Include function signatures with descriptive type names when declaring new functions #
We recommend always including the full function signature when introducing new functions. This makes function definitions easier to parse, allows you to take full advantage of Tamarin’s build-in typing checking, and avoid potential typing inconsistencies.
To define equations that the introduced function symbols satisfy, we use the equations
keyword. For example, we could
express that decryption is the (left-)inverse of encryption as follows:
equations:
decrypt(key, encrypt(key, data)) = data,
...
Built-in theories #
Tamarin comes with a number of cryptographic primitives such as symmetric and asymmetric encryption, signatures, and
hash functions already built-in. These built-in theories can be added to your project using the builtins
keyword. For
example, the following would add two function symbols senc
and sdec
modeling symmetric encryption, and a function
symbol h
modeling a hash function, to your project:
builtins:
symmetric-encryption,
hashing,
...
For a complete list of the built-in theories supported by Tamarin, we refer to the section on cryptographic messages in the Tamarin user manual.
Facts #
Facts express properties about the current state of the protocol. New facts can be introduced by the user, but there are a few predefined facts that are useful to know about.
Fr(x)
says thatx
is a fresh value. That is, a random value which cannot be inferred by the attacker.Out('c', x)
says thatx
is sent on the public channel with name'c'
. Since we’re assuming a Dolev-Yao adversary who is in complete control of the network, this also means thatx
becomes available to the attacker as soon as it is sent over the network. If there is only one channel, the channel identifier'c'
may be omitted.In('c', x)
says thatx
is received on the public channel'c'
. Since the attacker controls the network she may drop or alter messages at will. This means that we cannot assume that the messagex
is ever received just because it is sent at some point by some honest participant, or conversely, thatx
was sent by an honest participant, just becausex
was received. If there is only one channel, the channel identifier'c'
may be omitted.K(x)
says that the attacker knows the valuex
.T
andF
denote the boolean constantstrue
andfalse
. They are sometimes useful when formulating security properties. (See below for an example.)
Protocol properties and lemmas #
Protocol properties are expressed as lemmas in Tamarin. (In mathematics, a lemma is an intermediate step or proposition, typically used as a stepping stone in the proof of some other theorem.) Lemmas express properties of protocol execution traces, and by default, they contain an implicit quantification over all execution traces. For example, consider the following lemma, which informally says that the only way that the attacker could learn the private key of an initialized device, is if that private key is leaked to the attacker.
lemma device_key_confidentiality:
"
All priv_key #i #j. (
DeviceInitialized(to_pub_key(priv_key)) @ #i & K(priv_key) @ #j
==>
Ex #k. (k < j & DeviceKeyLeaked(to_pub_key(priv_key)) @ #k)
)
"
There is a lot going on here. Following the lemma
keyword is a name which identifies the lemma. This should be
something expressive, describing the intended meaning of the statement. The All
and Ex
keywords represent universal
and existential quantification. The operators &
and ==>
represent conjunction and implication. (Disjunction is
written |
, and negation of P
is written not(P)

__Job 1__: Can you quote the passage on Tamarin between "Protocol properties and" and "to the attacker.", inclusive?
__Job 2__: Which lines in the entries below contain the string "Instruction"? Gather all of them.

[Stored dataset items]
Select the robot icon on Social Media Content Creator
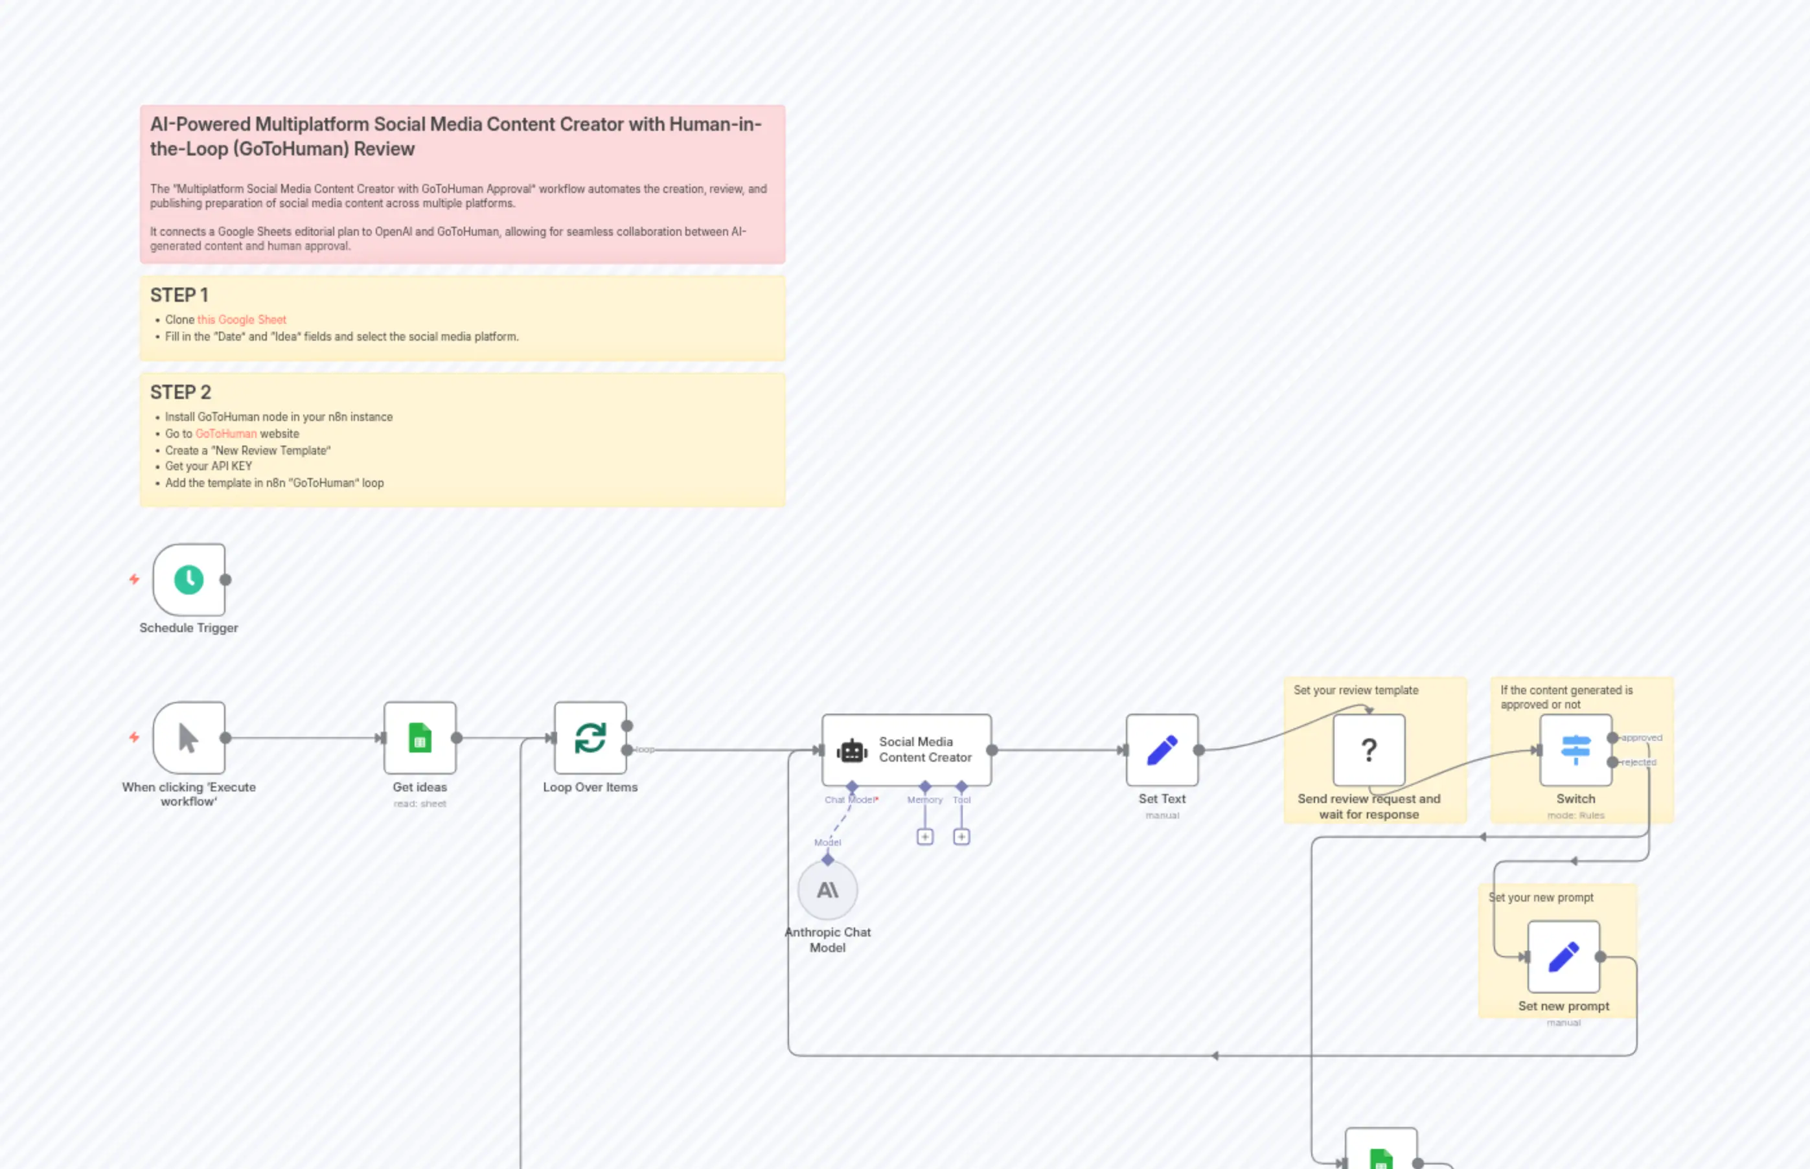coord(852,750)
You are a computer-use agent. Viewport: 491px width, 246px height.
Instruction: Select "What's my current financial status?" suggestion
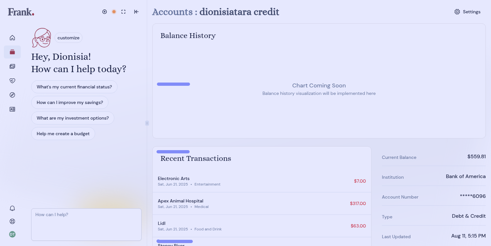pos(74,87)
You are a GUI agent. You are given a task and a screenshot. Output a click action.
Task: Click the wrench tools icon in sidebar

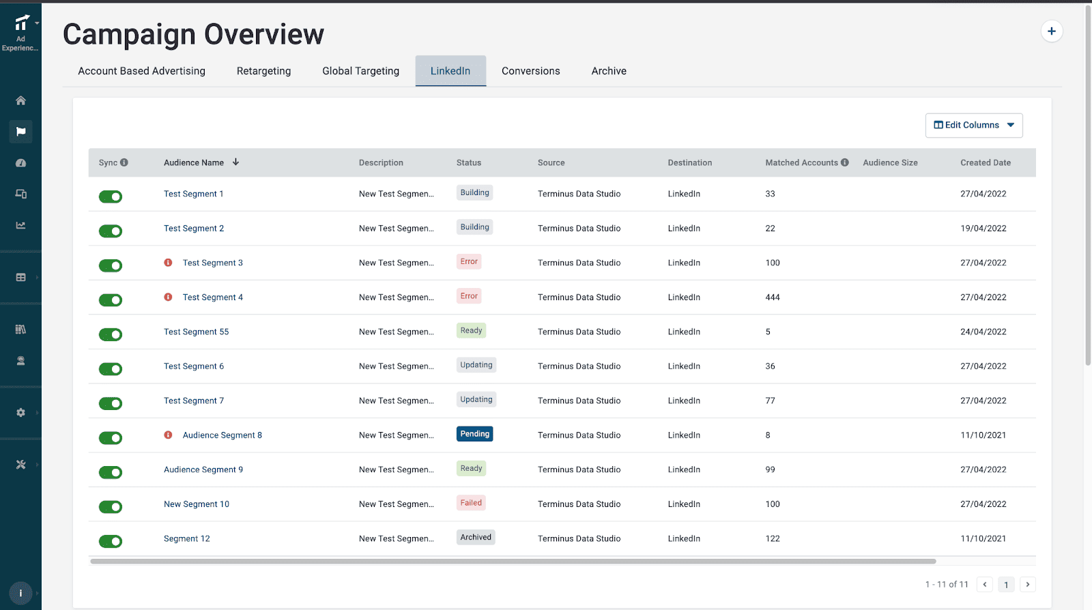(20, 465)
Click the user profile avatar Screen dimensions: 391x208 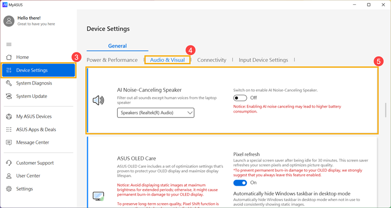pyautogui.click(x=9, y=21)
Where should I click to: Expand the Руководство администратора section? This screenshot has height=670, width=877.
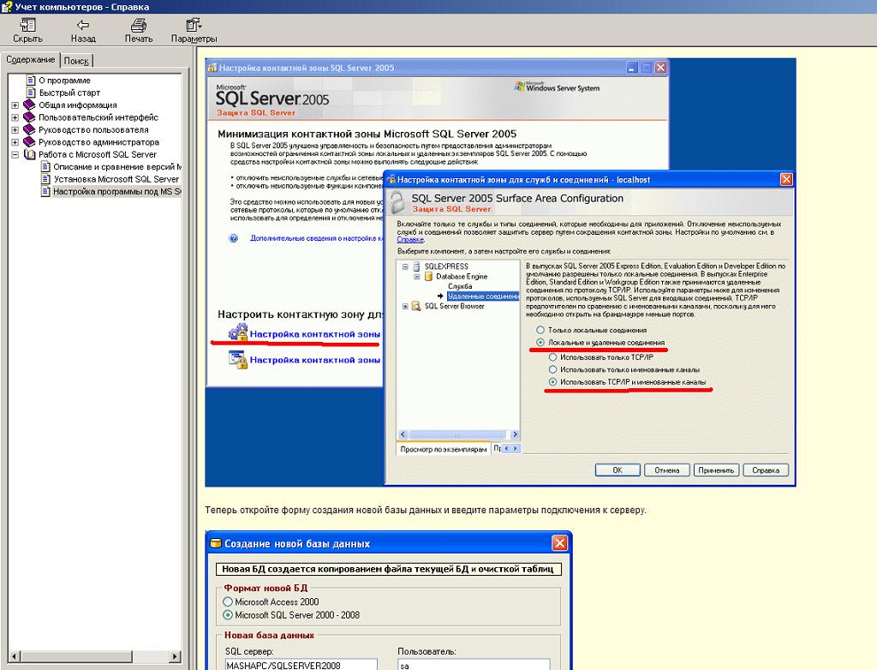[15, 143]
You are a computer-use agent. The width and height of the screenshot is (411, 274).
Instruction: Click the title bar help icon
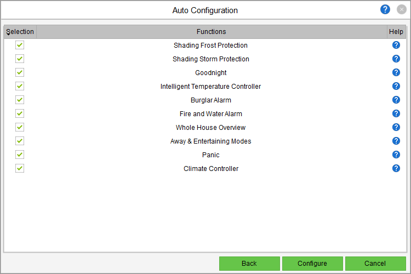(x=385, y=9)
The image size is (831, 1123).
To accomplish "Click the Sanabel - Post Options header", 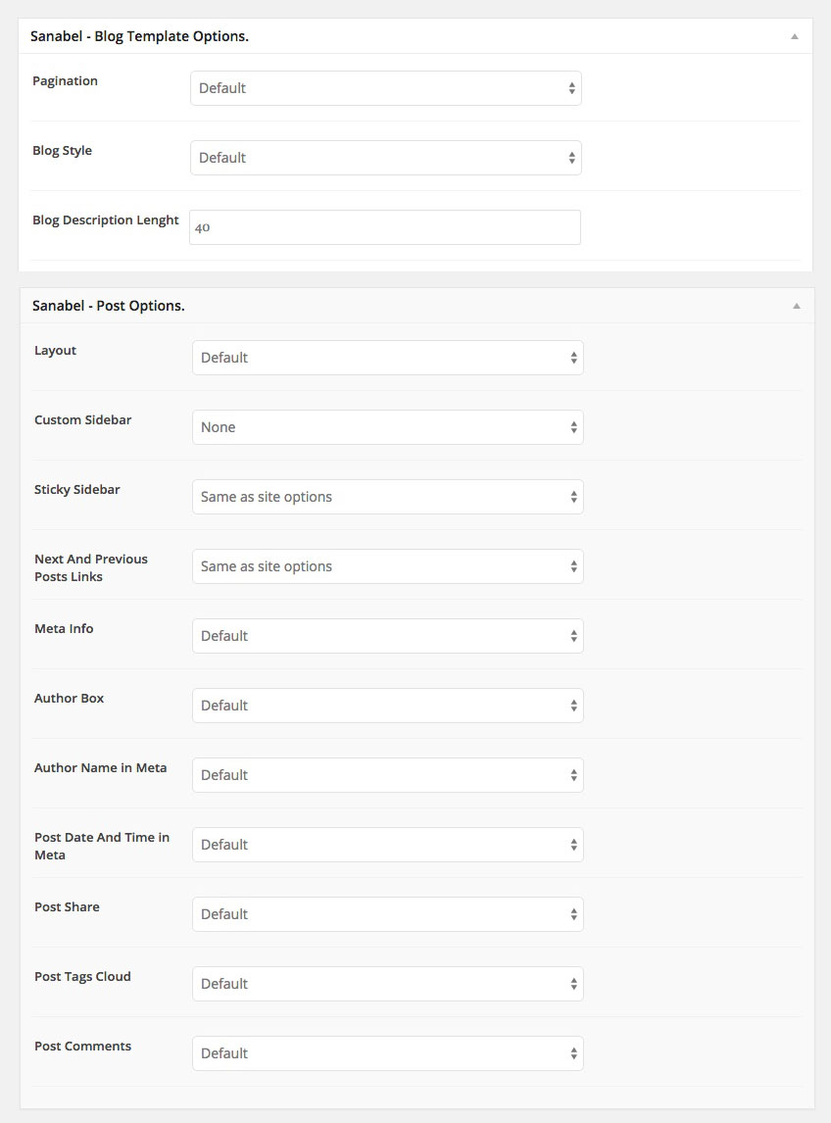I will (x=109, y=306).
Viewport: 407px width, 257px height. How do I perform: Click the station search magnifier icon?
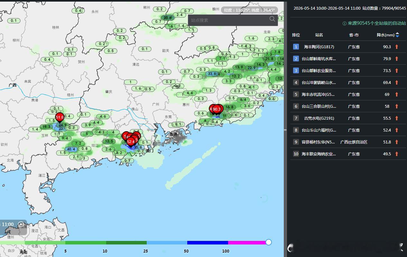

__Answer 1__:
Protocol properties and lemmas #
Protocol properties are expressed as lemmas in Tamarin. (In mathematics, a lemma is an intermediate step or proposition, typically used as a stepping stone in the proof of some other theorem.) Lemmas express properties of protocol execution traces, and by default, they contain an implicit quantification over all execution traces. For example, consider the following lemma, which informally says that the only way that the attacker could learn the private key of an initialized device, is if that private key is leaked to the attacker.

__Answer 2__:
Instruction: Select "What's my current financial status?" suggestion
Instruction: Click the title bar help icon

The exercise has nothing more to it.